Palomas muertas

Hace un par de semanas, mientras llevaba a mi hijo de tres años a la guardería, nos encontramos a una paloma atropellada en mitad del camino. Francamente, hubiese preferido no prestarle atención, pero el niño la vio y quedó muy impresionado con ella.
– Ya no va a volver a volar ¿verdad, papá? – me preguntó con cara de entendido, y yo traté de cambiar el tema sin mucho éxito. Supongo que ese fue su primer contacto no televisivo con la muerte y, a pesar de mis buenas intenciones, me temo que no será el último. Luego, mientras lo dejaba en la puerta de la guardería, me explicó con aire filosófico – No te preocupes, así pasa cuando las palomas se mueren.
No pude menos que estar de acuerdo.
Ese mismo día, a la hora que pasé por el niño para traerlo a la casa, yo ya había olvidado el incidente de la mañana, pero él no. Cuando volvimos a pasar por el lugar del siniestro me pidió que buscáramos el cuerpecito aplanado y yo no quise negarme para no darle más importancia al asunto. Lo mismo hizo al siguiente día y también al que le siguió. Al tercer día tuve que cambiar de ruta, pues se me estaban acabando las frases de consuelo.
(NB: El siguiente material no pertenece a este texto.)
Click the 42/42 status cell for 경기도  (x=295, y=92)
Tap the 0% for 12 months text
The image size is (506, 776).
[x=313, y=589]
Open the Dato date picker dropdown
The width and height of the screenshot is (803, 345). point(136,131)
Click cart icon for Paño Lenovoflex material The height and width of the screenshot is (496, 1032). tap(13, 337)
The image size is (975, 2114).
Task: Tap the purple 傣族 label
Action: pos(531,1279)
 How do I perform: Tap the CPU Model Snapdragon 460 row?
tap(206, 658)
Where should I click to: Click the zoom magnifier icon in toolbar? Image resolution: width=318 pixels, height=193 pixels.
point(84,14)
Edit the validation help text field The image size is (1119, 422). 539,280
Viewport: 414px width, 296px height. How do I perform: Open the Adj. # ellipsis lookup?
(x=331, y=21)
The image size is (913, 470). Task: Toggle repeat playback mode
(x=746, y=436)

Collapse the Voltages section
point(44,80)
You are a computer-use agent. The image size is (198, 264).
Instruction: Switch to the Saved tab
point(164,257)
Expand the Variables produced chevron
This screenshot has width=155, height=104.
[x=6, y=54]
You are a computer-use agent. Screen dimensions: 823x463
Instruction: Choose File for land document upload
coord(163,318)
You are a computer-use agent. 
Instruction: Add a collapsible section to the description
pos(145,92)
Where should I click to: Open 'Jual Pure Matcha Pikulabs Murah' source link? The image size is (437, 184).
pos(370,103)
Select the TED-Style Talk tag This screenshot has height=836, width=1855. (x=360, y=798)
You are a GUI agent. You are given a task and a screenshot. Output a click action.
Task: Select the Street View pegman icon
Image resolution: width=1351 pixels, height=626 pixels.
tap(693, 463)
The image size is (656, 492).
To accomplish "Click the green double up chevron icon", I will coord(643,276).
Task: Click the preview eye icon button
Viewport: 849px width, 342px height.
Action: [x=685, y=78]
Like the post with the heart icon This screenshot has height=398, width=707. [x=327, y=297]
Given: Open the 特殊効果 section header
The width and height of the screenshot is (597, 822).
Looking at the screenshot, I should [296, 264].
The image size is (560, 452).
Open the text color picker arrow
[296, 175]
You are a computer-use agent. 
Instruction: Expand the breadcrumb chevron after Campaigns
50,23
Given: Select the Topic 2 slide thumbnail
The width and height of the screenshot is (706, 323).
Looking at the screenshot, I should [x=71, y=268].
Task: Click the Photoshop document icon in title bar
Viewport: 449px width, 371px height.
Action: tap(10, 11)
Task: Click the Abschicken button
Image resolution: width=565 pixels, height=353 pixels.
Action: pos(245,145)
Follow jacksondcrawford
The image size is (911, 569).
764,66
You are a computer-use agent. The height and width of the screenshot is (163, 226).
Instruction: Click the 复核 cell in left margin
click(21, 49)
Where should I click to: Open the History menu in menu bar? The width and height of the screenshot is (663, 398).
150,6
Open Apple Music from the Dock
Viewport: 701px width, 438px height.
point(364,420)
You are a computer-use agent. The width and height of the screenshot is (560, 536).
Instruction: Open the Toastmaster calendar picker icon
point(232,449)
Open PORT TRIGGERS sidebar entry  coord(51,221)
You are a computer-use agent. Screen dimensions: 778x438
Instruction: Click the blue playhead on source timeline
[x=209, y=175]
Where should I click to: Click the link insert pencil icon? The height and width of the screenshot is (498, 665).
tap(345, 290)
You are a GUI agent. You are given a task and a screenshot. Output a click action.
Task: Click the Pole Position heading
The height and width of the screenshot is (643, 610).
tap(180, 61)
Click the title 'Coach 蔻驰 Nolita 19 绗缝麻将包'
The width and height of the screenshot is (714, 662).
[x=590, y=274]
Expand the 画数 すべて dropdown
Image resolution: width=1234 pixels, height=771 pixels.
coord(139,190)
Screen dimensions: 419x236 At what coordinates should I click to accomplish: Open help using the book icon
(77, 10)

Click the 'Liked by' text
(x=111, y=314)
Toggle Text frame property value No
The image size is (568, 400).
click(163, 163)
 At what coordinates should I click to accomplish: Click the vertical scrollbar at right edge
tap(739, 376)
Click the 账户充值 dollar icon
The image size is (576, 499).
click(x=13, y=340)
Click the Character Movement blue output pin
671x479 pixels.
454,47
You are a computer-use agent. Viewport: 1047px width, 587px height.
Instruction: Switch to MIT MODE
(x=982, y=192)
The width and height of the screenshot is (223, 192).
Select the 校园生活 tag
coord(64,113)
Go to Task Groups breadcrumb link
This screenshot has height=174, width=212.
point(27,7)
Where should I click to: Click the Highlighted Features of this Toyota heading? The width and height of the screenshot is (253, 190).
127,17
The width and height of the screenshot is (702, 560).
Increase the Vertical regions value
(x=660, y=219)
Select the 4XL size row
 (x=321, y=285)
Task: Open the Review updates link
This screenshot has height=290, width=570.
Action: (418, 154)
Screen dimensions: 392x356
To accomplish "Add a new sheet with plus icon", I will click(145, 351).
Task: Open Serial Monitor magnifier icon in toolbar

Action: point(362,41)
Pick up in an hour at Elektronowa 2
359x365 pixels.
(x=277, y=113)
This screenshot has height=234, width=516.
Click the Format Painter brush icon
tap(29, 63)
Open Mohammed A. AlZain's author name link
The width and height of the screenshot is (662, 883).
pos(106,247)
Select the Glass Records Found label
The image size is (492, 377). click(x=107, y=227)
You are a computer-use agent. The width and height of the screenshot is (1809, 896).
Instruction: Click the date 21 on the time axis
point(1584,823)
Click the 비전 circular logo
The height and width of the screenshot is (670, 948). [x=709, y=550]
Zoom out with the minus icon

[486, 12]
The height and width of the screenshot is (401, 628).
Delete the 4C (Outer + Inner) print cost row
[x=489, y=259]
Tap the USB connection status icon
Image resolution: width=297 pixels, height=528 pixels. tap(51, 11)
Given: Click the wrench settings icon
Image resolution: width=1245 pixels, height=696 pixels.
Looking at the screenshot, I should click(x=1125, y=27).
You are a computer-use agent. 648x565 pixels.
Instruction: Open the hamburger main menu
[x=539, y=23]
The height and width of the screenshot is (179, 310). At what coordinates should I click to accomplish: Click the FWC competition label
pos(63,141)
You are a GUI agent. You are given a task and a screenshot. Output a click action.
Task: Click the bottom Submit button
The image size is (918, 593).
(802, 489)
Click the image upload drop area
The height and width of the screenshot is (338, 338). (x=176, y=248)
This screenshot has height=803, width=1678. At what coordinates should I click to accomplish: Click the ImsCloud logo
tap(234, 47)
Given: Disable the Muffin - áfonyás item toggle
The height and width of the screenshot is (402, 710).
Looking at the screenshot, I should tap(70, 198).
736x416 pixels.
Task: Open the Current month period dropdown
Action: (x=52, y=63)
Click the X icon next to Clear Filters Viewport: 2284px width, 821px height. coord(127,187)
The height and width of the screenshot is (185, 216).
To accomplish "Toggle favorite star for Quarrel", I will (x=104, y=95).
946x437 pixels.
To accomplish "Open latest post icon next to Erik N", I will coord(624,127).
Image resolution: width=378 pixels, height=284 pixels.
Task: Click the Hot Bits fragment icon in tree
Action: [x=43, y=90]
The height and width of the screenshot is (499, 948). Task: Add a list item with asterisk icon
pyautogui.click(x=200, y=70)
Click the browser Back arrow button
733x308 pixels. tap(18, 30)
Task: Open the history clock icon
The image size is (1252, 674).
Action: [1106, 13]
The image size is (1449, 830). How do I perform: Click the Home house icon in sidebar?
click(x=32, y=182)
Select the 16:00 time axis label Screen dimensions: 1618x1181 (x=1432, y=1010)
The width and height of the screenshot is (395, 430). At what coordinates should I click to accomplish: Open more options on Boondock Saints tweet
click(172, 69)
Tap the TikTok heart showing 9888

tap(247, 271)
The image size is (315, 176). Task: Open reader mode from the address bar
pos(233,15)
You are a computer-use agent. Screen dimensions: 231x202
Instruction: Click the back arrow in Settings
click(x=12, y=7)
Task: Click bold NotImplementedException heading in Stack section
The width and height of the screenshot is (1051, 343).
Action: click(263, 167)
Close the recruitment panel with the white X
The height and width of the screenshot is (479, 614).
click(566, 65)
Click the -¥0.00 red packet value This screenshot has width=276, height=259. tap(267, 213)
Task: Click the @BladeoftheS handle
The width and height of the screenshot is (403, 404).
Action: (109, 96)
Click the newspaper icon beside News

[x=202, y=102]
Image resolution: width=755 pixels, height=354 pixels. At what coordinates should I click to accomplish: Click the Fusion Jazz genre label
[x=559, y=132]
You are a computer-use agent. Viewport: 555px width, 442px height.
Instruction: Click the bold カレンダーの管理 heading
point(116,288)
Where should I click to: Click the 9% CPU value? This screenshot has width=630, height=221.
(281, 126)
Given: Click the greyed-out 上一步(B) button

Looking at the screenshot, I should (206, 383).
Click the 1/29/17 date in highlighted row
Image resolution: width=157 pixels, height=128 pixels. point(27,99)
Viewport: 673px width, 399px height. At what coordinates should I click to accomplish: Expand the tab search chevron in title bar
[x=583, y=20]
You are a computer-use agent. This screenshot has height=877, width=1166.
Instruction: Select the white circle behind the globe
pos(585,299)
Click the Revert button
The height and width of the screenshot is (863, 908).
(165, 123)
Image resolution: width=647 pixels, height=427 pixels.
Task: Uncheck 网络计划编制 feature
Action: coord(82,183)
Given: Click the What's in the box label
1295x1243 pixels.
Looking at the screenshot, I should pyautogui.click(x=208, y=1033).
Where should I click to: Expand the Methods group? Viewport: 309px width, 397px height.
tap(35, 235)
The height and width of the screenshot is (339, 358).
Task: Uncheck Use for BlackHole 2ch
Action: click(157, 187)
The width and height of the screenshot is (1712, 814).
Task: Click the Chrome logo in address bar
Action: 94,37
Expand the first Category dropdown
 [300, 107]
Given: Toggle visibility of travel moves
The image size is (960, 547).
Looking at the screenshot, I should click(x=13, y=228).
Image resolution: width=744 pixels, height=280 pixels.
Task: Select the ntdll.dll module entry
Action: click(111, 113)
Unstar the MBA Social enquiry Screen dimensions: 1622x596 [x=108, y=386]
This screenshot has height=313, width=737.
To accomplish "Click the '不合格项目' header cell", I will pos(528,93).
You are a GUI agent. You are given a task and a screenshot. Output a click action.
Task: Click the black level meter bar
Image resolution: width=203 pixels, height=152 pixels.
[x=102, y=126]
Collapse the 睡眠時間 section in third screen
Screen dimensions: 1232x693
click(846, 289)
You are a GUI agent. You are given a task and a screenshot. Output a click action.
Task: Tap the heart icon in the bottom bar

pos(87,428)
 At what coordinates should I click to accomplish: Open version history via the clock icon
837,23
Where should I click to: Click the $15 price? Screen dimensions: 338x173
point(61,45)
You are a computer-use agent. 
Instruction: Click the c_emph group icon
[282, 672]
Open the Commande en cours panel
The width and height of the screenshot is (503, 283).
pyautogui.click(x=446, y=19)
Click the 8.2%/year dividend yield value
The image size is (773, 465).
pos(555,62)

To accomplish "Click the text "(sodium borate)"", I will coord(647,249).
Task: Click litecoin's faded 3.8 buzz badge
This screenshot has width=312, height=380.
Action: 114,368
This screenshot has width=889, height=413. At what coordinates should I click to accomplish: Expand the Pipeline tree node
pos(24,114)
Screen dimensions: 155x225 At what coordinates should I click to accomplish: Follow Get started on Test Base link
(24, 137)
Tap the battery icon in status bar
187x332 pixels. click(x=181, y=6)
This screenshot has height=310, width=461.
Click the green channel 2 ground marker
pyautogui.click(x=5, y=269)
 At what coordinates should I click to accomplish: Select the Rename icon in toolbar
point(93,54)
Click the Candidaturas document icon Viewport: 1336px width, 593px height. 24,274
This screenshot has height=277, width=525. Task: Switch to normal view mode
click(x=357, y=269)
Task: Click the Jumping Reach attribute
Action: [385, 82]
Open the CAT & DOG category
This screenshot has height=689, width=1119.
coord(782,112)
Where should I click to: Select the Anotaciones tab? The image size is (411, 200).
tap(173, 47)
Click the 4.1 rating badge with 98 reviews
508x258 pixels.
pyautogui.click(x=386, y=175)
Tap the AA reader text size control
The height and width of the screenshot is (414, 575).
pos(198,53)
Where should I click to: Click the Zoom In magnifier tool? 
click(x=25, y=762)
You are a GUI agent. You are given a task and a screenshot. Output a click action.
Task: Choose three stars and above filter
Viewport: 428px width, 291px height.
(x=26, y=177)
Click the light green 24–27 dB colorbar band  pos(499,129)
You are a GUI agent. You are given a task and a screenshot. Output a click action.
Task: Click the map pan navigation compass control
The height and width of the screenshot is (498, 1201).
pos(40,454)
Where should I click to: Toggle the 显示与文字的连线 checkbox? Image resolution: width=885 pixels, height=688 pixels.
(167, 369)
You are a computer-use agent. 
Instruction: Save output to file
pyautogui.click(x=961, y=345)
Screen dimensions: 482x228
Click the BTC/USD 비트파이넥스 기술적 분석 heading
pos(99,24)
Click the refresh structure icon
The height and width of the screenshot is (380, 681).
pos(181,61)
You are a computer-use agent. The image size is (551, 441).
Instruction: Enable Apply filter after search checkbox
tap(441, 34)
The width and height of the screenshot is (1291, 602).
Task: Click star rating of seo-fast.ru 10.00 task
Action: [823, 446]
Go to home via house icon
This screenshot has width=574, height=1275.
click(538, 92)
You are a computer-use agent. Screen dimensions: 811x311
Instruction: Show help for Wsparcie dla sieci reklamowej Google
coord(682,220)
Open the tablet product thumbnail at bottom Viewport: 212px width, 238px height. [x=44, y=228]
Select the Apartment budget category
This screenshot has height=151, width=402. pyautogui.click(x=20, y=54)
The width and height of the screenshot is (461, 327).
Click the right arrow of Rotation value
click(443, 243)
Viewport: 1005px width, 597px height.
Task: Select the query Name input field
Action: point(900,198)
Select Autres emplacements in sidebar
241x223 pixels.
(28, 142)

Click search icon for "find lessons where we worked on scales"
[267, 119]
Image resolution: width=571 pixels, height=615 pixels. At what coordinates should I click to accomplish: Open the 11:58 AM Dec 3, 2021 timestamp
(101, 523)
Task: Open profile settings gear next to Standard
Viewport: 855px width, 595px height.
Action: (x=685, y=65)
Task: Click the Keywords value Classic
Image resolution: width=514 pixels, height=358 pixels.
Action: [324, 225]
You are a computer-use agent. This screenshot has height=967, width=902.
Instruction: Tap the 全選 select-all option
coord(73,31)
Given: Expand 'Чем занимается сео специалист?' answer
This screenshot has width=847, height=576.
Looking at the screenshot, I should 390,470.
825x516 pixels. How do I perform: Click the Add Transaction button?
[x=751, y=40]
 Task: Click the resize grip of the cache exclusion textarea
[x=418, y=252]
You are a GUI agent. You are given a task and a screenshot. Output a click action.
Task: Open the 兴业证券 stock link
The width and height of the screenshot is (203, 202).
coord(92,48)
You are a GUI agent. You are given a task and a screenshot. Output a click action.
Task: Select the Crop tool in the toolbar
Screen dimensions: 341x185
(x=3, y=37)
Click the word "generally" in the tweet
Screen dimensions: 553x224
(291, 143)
Aparte de la obsesión que aparentemente estaba causando en mi pequeñito, el tema de la paloma muerta me tenía sin mayor cuidado. Lo cierto es que las palomas están muy lejos de ser mis animales favoritos. Cuando niño viví una temporada relativamente larga en una casa muy vieja que estaba infestada de palomas. La lluvia de corucos que diariamente aterrizaban sobre mi cabeza, me convenció de que las palomas eran el equivalente a ratas con alas. Así que, por decirlo de alguna manera, nunca lloré por la muerte de la paloma. Por otra parte, el cambio de aires resultó refrescante tanto para el niño como para mí.
Todo hubiera estado muy bien, de no ser por que ayer encontramos no una, sino dos palomas apachurradas en nuestro nuevo camino. ¿Macabro? Si, y perturbador para ambos. Pero lo peor es que esta mañana el número de palomas muertas había ascendido a cinco. Tengo miedo de que pasado mañana tenga que pasar encima de una alfombra de palomas muertas para llevar a mi hijo a la escuela. Y más aún, tengo miedo de aceptar que vivo en un barrio horrible, en el que los desalmados vecinos disfrutan igual que yo aplastando palomas.